## YOUR TASK
Take the data from its first line. Print each line exactly until the line containing "Given: Show more calls via Anrufe mehr" has been printed too.

--- MATERIALS PROVIDED Enclosed Below ---

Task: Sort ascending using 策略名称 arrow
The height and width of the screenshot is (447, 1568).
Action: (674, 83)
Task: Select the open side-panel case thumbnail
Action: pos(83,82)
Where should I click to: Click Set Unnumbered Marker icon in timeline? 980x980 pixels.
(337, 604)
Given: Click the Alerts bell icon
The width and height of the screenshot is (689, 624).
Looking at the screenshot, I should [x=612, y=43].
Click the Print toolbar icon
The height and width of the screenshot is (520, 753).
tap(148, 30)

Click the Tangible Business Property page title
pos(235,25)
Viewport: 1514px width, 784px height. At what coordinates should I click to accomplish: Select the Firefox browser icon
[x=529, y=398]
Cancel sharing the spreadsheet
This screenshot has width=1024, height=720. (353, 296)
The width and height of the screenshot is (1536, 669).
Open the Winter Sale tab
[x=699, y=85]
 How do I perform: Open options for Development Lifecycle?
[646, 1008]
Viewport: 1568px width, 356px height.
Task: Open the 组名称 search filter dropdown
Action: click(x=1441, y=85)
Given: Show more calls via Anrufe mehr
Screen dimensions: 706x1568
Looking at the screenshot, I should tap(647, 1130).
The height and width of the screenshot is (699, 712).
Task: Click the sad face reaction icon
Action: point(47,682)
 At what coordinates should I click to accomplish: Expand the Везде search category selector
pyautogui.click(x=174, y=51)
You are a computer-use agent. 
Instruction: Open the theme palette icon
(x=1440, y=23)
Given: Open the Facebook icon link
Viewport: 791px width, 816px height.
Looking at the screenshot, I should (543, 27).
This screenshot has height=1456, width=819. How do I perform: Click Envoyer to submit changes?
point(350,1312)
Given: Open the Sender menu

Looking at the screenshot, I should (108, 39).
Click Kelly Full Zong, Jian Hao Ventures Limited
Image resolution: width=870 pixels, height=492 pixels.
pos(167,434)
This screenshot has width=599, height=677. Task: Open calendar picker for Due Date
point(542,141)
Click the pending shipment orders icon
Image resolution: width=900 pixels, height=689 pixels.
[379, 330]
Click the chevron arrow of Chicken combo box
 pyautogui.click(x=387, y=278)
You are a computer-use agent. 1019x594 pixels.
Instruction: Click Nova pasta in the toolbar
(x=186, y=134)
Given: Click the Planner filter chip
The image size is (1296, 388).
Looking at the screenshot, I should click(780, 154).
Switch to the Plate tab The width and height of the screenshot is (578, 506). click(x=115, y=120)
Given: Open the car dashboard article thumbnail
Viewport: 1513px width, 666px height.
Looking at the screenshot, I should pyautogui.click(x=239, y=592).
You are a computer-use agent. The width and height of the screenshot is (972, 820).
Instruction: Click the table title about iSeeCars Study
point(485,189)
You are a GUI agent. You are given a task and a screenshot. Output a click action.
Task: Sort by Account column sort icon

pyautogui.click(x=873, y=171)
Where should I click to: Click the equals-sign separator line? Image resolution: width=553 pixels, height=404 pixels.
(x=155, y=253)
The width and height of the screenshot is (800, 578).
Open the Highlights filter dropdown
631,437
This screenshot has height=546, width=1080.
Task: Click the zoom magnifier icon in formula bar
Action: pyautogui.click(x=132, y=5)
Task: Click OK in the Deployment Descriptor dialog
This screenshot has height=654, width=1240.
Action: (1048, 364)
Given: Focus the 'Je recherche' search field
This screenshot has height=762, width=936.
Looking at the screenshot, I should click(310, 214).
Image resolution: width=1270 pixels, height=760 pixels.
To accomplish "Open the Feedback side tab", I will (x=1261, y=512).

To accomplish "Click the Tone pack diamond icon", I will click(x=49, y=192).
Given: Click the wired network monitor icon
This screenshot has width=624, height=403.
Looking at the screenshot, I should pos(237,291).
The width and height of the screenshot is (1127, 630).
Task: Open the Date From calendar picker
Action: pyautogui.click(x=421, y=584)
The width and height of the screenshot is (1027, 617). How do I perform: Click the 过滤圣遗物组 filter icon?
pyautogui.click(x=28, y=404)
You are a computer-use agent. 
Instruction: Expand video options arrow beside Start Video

--- End of Enclosed MATERIALS PROVIDED ---

## TASK ANSWER
Task: Sort ascending using 策略名称 arrow
The height and width of the screenshot is (447, 1568).
Action: (674, 83)
Task: Select the open side-panel case thumbnail
Action: pos(83,82)
Where should I click to: Click Set Unnumbered Marker icon in timeline? 980x980 pixels.
(337, 604)
Given: Click the Alerts bell icon
The width and height of the screenshot is (689, 624).
Looking at the screenshot, I should [x=612, y=43].
Click the Print toolbar icon
The height and width of the screenshot is (520, 753).
tap(148, 30)

Click the Tangible Business Property page title
pos(235,25)
Viewport: 1514px width, 784px height. At what coordinates should I click to accomplish: Select the Firefox browser icon
[x=529, y=398]
Cancel sharing the spreadsheet
This screenshot has width=1024, height=720. (353, 296)
The width and height of the screenshot is (1536, 669).
Open the Winter Sale tab
[x=699, y=85]
 How do I perform: Open options for Development Lifecycle?
[646, 1008]
Viewport: 1568px width, 356px height.
Task: Open the 组名称 search filter dropdown
Action: click(x=1441, y=85)
Given: Show more calls via Anrufe mehr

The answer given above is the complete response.